Passage =>

Imagine that you look up to see two 11-foot Atlas beetles lock horns to engage in a battle for a fair maiden, then hear the hissing sound of a 22-foot jungle nymph rubbing its wings together in self-defense, and turn around to see a giant caterpillar foraging for food before it morphs into a butterfly, and then catch sight of a desert locust with a 20-foot wingspan and then a 19-foot praying mantis preparing to lunge at its prey. You might think you are in the midst of your weirdest dream ever but, in fact, you could be standing in the middle of the “Giant Insects” touring exhibit, which opened this month at the Science Museum of Virginia.

Designed by the acclaimed Kokoro Exhibits company, known for the scientific accuracy of its animatronic replicas of a spectrum of creatures and their movements, the exhibit is immersive and interactive and conveys the wonders of entomology through an impactful and unforgettable experience.

“How fun is it to seem like you are the size of a bug and the bug is your size,” said Timshel Purdum, Director of Playful Learning. “Along the way, we hope to ‘squash’ some of the fears people have about bugs. Visitors will leave with a new appreciation for their amazing adaptations and complex behavior.”

The highlights of the wildly popular exhibit are six robotic insects that are from 40 to 120 times larger than life size. Additional displays invite visitors to remotely control the heads of dragonfly, honey bee and mosquito, viewed through props of giant magnifying glasses, to observe the way each moves its jaw to eat. At other interactive displays, children can test their knowledge at activity stations where they can match camouflaging insects with their environments, attach a head, wings and legs to a thorax to assemble an insect, and explore the different sounds made by insects as well as view the amazing process of metamorphosis.

“There is also an element of the exhibit called ‘Bug Bytes’ that conveys at-a-glance fascinating information about various insects. Our staff will be on-site to engage visitors and will tailor their conversations to the interests of each guest,” said Jennifer Guild, Manager of Communications and Curiosity. In addition, the museum will feature a live “bug zoo” with eight enclosures with different species of arthropods that staff members will show visitors and talk about.

What to do => According to the article about the "Giant Insects" exhibit, which company designed the exhibit?

Data items

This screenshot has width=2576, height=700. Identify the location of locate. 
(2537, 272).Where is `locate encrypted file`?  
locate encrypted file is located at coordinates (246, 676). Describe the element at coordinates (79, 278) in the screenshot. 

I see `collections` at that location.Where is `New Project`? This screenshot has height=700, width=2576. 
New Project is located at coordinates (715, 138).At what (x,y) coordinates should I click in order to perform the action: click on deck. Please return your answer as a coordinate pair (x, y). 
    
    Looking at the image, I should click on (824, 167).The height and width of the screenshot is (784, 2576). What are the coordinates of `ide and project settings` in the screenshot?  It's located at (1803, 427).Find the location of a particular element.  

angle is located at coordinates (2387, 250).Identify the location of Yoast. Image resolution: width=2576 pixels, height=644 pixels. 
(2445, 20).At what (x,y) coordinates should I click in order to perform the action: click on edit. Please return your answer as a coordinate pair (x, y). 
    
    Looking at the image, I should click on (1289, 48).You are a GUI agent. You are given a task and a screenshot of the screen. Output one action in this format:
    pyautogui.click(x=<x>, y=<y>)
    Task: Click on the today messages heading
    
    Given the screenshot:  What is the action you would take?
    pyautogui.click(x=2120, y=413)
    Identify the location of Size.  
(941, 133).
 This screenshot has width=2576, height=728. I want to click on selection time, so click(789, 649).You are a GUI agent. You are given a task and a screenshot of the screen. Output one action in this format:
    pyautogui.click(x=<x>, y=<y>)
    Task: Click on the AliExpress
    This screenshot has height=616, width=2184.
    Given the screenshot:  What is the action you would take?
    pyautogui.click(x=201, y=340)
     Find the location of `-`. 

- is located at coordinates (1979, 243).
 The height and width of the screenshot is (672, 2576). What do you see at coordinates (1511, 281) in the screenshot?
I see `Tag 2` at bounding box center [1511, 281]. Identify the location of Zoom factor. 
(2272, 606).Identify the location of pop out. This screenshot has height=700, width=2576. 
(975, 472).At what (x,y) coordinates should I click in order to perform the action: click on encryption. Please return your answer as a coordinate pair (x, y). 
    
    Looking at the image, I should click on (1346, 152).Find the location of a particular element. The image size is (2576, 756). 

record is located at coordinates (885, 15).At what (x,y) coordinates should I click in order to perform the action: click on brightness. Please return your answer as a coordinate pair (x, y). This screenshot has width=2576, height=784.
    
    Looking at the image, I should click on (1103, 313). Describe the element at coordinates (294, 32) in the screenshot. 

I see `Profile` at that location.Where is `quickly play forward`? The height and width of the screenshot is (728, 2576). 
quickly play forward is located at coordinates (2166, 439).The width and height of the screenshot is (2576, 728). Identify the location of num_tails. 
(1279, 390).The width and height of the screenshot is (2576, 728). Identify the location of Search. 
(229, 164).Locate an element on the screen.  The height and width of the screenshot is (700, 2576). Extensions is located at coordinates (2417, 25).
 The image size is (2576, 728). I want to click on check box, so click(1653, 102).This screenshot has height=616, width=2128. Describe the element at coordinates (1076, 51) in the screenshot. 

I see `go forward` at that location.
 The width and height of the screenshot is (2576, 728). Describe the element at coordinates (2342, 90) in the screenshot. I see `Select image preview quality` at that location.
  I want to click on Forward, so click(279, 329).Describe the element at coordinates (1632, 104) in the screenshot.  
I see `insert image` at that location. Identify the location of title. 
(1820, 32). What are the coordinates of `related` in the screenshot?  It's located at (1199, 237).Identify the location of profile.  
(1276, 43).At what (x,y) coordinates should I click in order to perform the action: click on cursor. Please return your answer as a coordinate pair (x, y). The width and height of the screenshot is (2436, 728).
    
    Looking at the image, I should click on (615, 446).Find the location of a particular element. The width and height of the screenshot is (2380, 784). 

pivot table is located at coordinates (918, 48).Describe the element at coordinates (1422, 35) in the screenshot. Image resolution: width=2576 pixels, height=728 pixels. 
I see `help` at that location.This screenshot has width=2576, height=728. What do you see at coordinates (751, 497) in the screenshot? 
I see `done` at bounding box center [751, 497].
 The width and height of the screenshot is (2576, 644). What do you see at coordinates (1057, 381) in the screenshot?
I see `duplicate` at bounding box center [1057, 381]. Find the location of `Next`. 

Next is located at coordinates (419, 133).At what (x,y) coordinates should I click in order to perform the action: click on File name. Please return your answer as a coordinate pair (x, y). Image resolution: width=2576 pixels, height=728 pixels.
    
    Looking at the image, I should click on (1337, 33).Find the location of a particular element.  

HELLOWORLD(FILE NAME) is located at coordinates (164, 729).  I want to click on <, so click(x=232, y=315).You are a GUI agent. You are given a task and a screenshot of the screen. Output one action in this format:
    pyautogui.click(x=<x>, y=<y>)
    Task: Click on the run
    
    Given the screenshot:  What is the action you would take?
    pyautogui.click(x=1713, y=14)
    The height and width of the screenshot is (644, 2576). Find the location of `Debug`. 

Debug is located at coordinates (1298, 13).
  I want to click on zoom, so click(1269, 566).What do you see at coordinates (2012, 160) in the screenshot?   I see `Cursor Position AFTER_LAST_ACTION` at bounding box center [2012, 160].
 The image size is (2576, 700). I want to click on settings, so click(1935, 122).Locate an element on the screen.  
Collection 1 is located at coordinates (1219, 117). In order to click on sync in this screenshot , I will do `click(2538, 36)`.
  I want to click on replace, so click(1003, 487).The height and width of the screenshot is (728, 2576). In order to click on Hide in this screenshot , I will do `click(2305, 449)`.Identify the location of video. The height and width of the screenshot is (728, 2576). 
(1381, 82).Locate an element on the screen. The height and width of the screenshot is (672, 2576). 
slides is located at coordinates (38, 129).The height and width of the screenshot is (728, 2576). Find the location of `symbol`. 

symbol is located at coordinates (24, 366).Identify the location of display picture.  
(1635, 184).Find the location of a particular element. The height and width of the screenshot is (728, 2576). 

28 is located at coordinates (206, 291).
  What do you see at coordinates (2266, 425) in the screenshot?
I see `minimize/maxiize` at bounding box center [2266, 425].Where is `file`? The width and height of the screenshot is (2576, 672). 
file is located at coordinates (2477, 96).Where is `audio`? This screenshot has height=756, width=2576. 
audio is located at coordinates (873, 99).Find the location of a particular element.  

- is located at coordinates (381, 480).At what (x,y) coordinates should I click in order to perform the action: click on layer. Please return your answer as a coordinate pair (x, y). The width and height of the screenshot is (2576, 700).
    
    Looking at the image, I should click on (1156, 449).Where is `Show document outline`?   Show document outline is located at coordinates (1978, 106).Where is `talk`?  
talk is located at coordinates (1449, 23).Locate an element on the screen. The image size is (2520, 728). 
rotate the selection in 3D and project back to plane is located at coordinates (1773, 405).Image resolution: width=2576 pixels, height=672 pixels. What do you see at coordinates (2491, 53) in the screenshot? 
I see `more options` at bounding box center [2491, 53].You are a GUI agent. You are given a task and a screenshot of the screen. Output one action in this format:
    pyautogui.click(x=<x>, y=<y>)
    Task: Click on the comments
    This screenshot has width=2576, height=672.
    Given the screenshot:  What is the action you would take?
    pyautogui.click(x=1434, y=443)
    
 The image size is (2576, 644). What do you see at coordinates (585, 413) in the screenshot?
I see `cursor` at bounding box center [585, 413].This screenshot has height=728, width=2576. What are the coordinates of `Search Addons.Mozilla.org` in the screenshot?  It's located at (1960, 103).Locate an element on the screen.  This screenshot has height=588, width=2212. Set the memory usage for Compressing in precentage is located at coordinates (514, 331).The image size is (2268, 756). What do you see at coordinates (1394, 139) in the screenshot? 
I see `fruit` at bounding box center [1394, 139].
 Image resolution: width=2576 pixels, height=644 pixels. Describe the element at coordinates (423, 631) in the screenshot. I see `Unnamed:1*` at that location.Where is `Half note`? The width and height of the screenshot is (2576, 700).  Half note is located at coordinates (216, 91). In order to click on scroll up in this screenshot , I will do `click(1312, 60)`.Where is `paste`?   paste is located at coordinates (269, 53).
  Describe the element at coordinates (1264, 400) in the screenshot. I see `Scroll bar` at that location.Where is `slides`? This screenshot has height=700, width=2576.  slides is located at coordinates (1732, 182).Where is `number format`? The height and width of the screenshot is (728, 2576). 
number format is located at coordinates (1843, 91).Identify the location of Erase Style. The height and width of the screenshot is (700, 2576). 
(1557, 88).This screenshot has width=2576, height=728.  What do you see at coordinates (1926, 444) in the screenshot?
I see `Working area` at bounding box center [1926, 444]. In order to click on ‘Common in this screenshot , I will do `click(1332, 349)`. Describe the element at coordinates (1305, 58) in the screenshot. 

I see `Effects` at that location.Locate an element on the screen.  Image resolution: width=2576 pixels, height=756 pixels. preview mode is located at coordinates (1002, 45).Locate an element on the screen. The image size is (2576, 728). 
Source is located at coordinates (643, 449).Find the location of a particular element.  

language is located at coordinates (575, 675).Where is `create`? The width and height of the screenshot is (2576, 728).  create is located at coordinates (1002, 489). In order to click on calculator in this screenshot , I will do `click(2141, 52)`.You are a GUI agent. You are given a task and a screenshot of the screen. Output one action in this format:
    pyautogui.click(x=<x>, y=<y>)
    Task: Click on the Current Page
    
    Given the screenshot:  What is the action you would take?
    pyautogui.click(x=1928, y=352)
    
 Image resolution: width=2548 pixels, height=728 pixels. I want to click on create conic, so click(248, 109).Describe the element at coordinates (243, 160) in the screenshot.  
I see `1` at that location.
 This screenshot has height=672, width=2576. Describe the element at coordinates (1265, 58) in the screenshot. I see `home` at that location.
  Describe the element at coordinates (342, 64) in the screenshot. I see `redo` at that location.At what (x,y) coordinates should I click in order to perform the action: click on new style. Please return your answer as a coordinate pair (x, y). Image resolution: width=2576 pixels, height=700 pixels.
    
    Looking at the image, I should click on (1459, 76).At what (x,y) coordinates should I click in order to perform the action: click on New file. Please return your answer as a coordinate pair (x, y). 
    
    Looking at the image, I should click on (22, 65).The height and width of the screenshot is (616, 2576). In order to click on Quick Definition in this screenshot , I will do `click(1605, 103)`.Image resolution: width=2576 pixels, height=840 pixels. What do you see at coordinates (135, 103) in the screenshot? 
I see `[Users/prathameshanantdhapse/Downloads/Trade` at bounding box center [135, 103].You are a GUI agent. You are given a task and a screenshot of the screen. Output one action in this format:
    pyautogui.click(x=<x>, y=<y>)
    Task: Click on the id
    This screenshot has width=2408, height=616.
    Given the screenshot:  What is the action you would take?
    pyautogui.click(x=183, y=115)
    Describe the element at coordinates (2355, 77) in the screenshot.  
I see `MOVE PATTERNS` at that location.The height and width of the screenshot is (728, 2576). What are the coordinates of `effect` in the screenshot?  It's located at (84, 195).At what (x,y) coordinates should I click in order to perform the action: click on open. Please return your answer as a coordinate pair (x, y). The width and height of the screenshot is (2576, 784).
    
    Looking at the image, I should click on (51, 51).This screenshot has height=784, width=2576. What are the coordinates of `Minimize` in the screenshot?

Answer to this task => Kokoro Exhibits